Photos by Puskel Zsolt, PORT.hu
Photos by Stravos Petropoulos

Annamária Láng is also on the stage, and she gives a wonderful performance. She plays a number of characters with ease and depth, conjuring with a single posture or movement the trodden down and vulnerable teacher, the sly nurse, the social climber realtor, and one can but gape when with practically no lines at all she plays the new wife in an Adidas track suit who runs a tight ship. And we have Roland Rába, another actor capable of flexible metamorphosis: the minister masking his aggression with bonhomie becomes a frenzied self-protecting head doctor, only to turn into a go-getter businessman and then a petty conman and a henpecked husband, and in all of these roles he shows not only a fully formed character, but an entire fate.

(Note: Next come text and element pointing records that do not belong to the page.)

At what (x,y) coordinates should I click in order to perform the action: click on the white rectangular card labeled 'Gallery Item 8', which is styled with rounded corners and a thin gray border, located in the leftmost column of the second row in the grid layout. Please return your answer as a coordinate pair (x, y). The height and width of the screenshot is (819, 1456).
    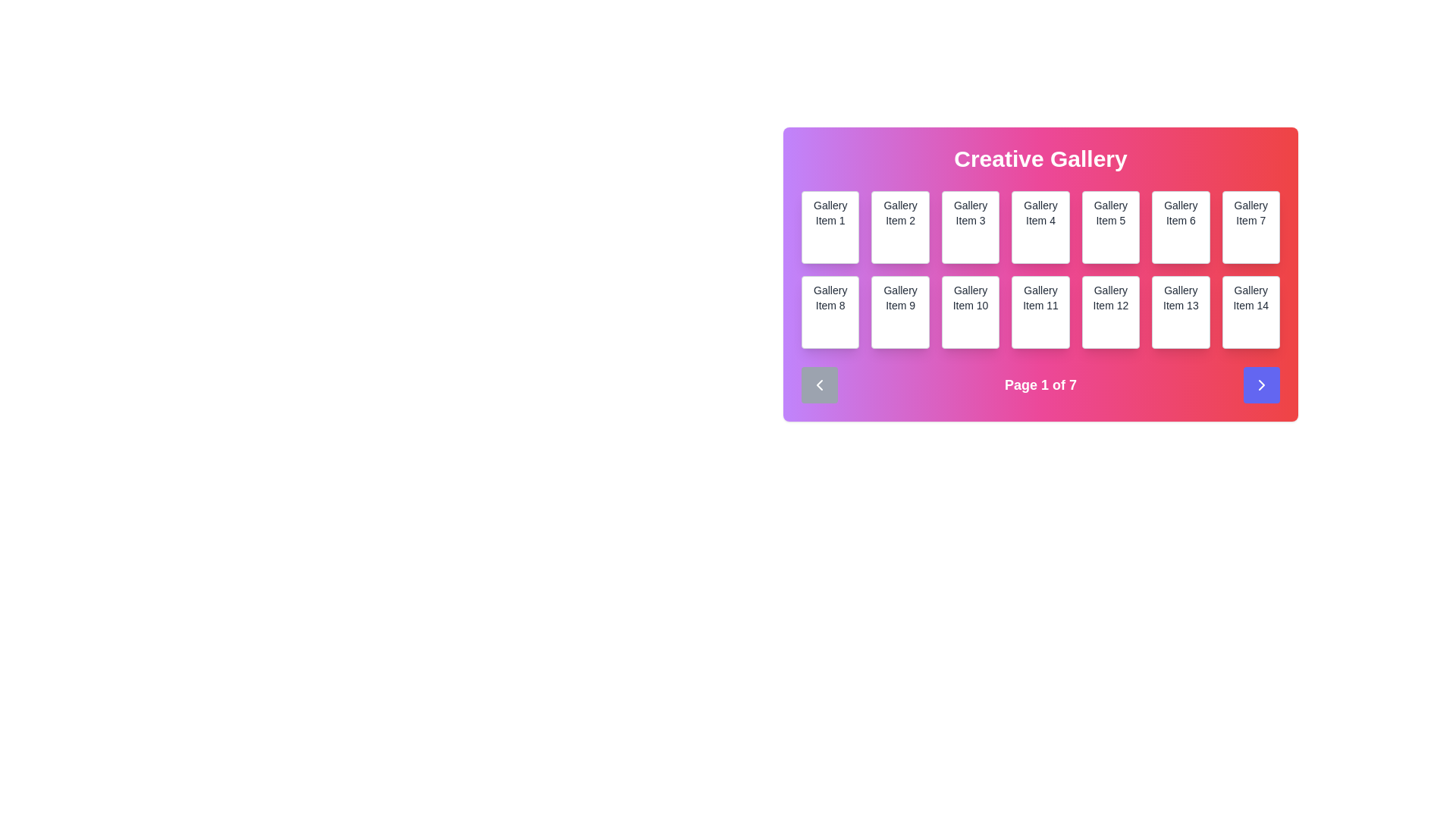
    Looking at the image, I should click on (830, 312).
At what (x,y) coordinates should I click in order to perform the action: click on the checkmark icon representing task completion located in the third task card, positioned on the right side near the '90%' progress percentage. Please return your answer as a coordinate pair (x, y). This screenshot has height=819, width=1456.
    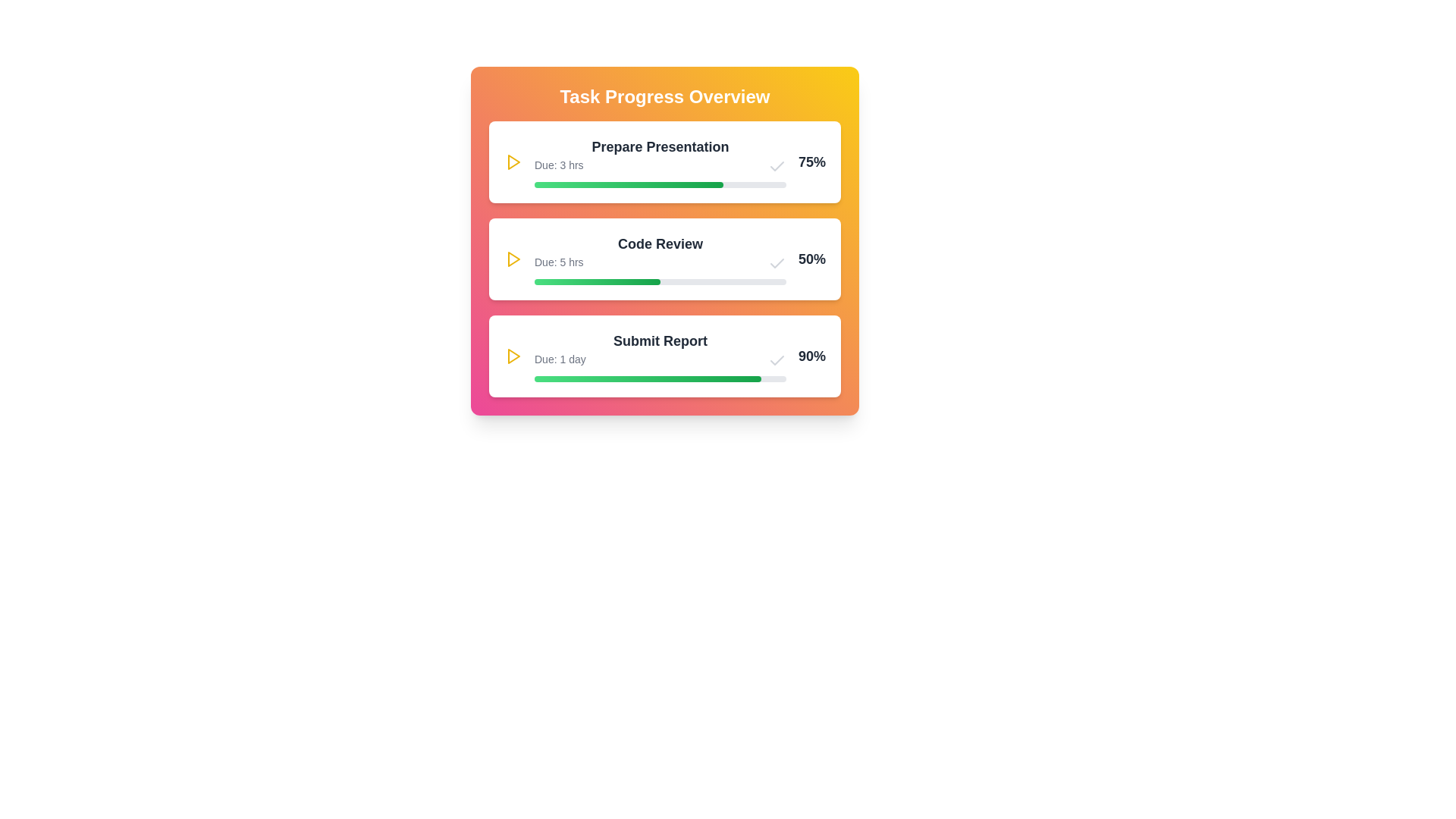
    Looking at the image, I should click on (777, 262).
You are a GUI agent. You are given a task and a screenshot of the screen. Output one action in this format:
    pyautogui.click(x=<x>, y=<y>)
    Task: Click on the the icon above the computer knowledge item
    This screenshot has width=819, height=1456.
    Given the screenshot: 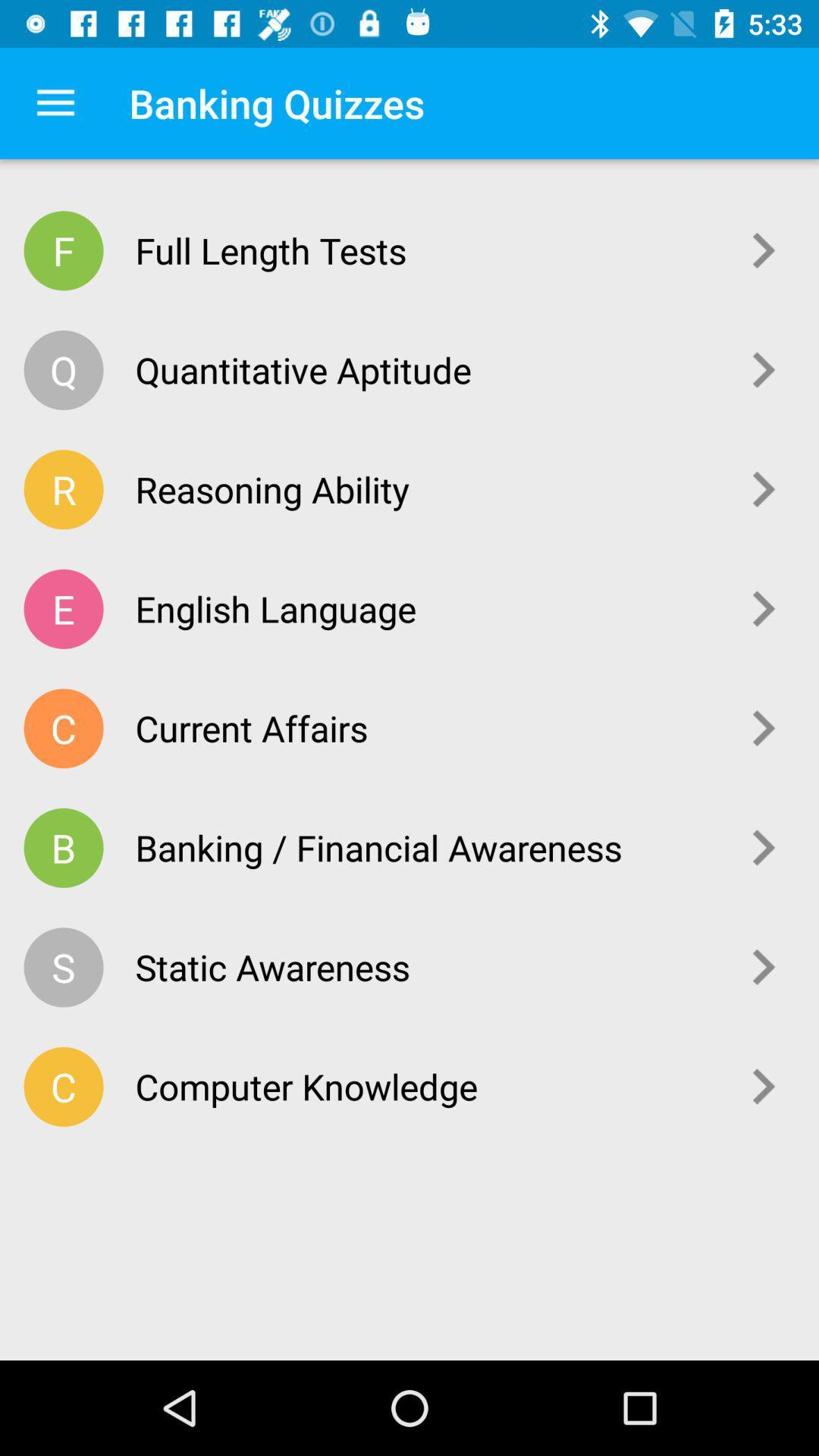 What is the action you would take?
    pyautogui.click(x=425, y=966)
    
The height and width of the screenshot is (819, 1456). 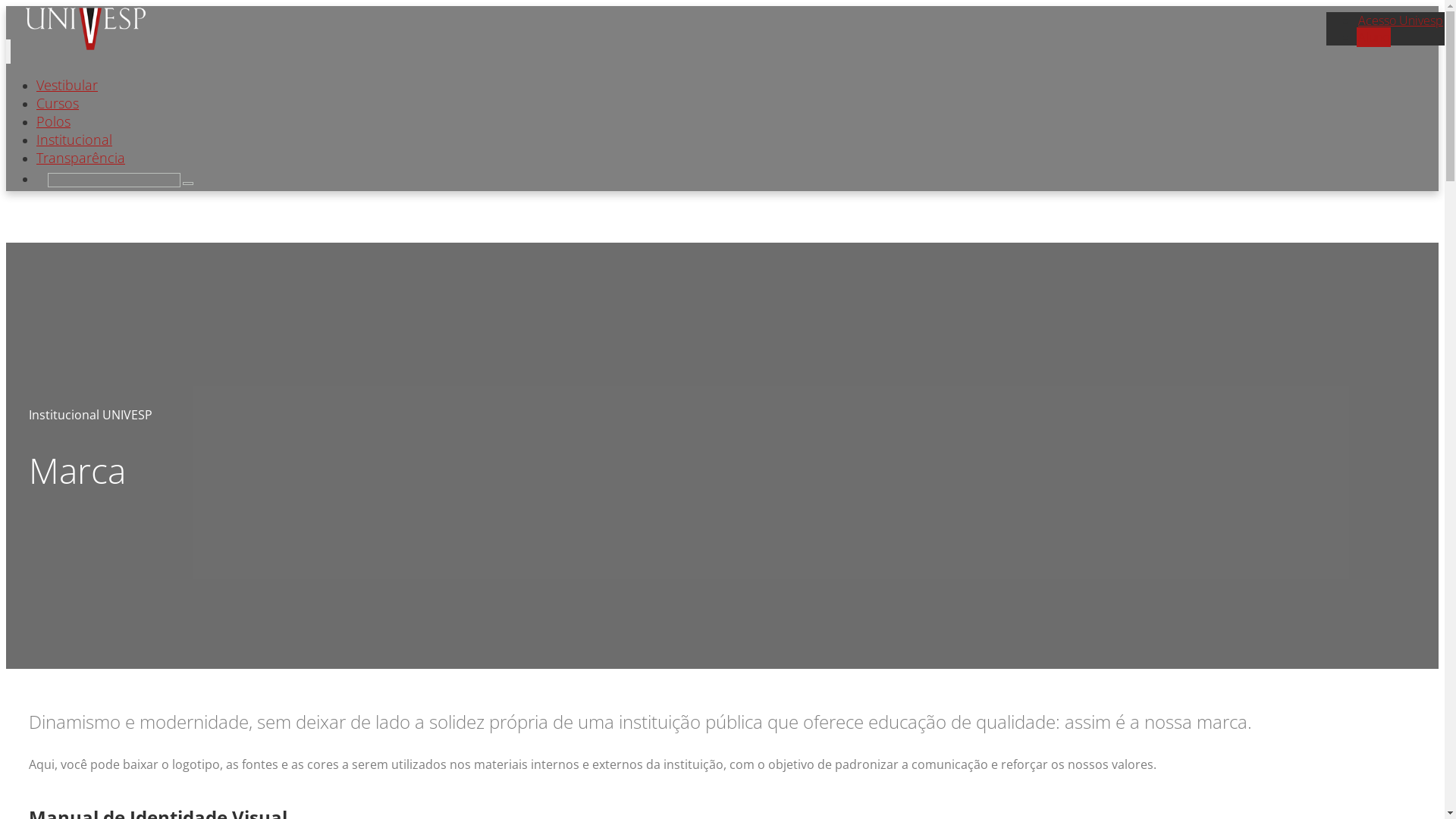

Erzsi is played by Lilla Sárosdi with her usual boldfaced acting: she offers herself, with an accuracy verging on documentarism. Judit Meszléry in the role of the mother works with the egoism of the elderly, she cures her defencelessness by gloating over her daughter’s misery. The teen daughter is played by Kata Milla Kovács; she presents the great virtues of her generation nicely: putting the desire to get by and get ahead in life before principles.

And Annamária Láng sings Péter Závada’s song set to Krisztián Vranik’s sad music – no consolation, nothing good, and of course it’s all good. We do not shout, we do not try to grab Erzsi’s hand as she reaches for the big knife, maybe we bow our heads, because we know what’s next: blood.

Schilling is masterfully calm, and the fury swelling up during the play is composed forcefully by the director’s hand. For those who do not know the difference between (good) theatre and the (good) social problem theatre of Árpád Schilling, The Day of Fury is highly recommended. And also for those who do.